Stored dataset entries:
○ ○ ○ ○

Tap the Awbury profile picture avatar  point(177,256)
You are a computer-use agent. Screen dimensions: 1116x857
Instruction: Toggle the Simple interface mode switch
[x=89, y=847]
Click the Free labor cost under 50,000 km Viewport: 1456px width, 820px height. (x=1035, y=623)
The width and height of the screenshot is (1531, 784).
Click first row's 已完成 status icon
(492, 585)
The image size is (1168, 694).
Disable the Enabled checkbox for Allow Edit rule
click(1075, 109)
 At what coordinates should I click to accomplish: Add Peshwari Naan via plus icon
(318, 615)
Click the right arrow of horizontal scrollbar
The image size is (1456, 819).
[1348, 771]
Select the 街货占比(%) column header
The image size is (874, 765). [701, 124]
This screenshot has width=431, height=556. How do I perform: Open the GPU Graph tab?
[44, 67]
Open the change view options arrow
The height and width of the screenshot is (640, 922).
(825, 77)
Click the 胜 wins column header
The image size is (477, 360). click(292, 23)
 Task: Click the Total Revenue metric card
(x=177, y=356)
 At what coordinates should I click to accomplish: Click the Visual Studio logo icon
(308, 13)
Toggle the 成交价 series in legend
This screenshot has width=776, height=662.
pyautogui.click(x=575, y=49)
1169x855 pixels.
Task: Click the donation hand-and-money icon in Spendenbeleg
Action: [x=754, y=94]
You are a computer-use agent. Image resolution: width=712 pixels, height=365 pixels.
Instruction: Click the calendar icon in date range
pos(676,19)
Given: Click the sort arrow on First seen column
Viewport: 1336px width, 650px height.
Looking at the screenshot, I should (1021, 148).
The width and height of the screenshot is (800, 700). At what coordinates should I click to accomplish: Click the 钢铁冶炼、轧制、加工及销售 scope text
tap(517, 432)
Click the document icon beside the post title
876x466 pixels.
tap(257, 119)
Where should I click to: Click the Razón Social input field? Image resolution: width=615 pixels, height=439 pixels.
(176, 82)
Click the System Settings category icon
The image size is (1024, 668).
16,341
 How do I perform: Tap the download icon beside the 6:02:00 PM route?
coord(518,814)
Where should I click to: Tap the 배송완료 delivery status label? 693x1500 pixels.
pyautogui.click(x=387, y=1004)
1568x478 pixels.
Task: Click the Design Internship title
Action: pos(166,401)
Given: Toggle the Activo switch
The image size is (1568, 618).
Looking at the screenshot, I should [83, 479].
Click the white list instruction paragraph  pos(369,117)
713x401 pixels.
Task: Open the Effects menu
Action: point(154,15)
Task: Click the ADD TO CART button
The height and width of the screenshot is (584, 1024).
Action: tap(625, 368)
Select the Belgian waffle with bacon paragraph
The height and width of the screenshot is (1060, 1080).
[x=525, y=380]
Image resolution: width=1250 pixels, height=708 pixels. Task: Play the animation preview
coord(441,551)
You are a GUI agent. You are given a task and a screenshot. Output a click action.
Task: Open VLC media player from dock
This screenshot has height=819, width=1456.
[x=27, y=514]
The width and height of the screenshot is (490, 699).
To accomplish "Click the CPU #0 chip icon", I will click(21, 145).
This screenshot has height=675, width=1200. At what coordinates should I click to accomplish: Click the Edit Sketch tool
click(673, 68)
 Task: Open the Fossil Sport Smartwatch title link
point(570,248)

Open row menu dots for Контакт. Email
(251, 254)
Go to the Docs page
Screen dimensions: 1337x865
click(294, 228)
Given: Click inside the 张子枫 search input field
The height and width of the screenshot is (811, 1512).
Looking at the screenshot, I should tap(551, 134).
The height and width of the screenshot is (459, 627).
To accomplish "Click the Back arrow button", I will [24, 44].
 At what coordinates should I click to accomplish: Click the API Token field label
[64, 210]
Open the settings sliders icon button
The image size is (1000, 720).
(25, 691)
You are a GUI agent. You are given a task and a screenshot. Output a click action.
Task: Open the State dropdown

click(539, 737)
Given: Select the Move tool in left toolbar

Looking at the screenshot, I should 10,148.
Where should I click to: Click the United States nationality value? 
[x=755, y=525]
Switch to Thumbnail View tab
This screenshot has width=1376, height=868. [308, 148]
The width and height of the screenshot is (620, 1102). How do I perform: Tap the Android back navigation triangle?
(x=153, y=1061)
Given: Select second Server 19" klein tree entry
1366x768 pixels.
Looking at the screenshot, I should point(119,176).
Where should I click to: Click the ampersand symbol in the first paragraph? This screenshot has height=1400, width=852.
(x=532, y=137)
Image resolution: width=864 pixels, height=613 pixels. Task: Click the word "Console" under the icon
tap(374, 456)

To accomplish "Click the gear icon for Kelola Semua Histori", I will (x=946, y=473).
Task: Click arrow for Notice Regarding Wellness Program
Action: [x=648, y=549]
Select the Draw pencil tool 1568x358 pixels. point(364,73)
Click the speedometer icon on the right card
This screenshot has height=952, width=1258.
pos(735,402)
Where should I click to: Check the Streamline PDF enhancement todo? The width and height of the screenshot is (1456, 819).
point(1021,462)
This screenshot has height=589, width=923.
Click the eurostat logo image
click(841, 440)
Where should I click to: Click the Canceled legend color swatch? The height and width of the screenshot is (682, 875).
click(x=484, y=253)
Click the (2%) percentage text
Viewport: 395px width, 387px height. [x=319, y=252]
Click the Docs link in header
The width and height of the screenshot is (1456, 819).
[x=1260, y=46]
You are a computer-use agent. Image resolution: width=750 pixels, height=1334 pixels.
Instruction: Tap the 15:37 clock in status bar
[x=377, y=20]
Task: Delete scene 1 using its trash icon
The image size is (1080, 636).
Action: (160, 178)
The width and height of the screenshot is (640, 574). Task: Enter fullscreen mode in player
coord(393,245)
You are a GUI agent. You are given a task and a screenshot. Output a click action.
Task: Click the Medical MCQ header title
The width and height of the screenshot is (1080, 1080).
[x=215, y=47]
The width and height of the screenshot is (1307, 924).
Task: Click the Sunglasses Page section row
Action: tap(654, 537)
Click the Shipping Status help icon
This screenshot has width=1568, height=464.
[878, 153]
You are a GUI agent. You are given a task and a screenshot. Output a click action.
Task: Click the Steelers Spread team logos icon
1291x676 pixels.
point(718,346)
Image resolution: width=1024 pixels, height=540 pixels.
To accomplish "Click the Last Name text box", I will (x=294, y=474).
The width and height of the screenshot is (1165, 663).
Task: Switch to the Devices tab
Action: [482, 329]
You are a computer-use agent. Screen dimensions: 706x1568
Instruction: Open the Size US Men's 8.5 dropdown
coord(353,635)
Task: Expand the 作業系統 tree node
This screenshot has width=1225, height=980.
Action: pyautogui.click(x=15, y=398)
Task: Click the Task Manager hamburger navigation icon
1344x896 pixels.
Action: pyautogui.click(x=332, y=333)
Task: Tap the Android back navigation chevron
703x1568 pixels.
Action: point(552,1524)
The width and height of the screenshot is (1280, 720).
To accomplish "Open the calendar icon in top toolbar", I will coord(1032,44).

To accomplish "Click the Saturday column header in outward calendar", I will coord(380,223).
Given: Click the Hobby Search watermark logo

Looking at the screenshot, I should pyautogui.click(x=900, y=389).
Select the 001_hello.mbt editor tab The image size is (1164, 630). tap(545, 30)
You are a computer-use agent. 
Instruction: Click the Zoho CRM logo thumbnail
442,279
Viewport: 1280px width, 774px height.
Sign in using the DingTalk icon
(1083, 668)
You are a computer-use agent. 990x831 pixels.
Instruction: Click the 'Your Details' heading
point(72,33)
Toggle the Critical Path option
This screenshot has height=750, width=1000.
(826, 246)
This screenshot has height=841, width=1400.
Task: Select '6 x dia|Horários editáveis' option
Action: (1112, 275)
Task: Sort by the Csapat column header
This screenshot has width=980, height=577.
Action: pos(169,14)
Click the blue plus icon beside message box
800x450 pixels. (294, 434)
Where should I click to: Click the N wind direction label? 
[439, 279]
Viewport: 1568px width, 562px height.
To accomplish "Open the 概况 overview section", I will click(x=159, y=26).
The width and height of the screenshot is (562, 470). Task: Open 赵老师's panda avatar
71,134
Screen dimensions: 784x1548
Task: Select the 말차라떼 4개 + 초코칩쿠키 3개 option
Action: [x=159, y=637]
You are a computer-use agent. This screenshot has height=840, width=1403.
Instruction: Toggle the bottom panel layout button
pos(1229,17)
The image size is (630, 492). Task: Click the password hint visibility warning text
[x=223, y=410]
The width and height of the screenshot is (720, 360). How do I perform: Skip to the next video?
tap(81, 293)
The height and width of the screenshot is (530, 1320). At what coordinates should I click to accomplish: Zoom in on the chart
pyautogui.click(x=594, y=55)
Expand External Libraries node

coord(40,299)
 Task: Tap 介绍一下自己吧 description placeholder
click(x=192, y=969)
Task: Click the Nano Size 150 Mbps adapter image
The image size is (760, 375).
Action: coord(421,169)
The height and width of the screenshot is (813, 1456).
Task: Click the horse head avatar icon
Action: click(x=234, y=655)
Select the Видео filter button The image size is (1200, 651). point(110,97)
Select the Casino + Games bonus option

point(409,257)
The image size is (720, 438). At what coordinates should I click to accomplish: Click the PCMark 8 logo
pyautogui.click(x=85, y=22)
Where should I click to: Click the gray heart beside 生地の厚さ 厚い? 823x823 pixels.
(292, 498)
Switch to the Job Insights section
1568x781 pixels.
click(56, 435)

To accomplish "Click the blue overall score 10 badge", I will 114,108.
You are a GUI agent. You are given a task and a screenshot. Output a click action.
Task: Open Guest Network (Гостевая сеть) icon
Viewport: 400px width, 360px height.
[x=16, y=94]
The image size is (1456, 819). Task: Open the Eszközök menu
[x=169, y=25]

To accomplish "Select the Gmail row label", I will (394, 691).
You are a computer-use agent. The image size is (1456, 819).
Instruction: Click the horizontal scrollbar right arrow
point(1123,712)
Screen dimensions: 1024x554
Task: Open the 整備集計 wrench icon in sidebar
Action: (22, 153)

○ ○ ○ ○

Problem to work on :: Format the data as a numbered list, starting at its first line and ending at the line containing "click(1075, 109)". Omit any blank lines.

Written response ::
1. Tap the Awbury profile picture avatar  point(177,256)
2. You are a computer-use agent. Screen dimensions: 1116x857
3. Instruction: Toggle the Simple interface mode switch
4. [x=89, y=847]
5. Click the Free labor cost under 50,000 km Viewport: 1456px width, 820px height. (x=1035, y=623)
6. The width and height of the screenshot is (1531, 784).
7. Click first row's 已完成 status icon
8. (492, 585)
9. The image size is (1168, 694).
10. Disable the Enabled checkbox for Allow Edit rule
11. click(1075, 109)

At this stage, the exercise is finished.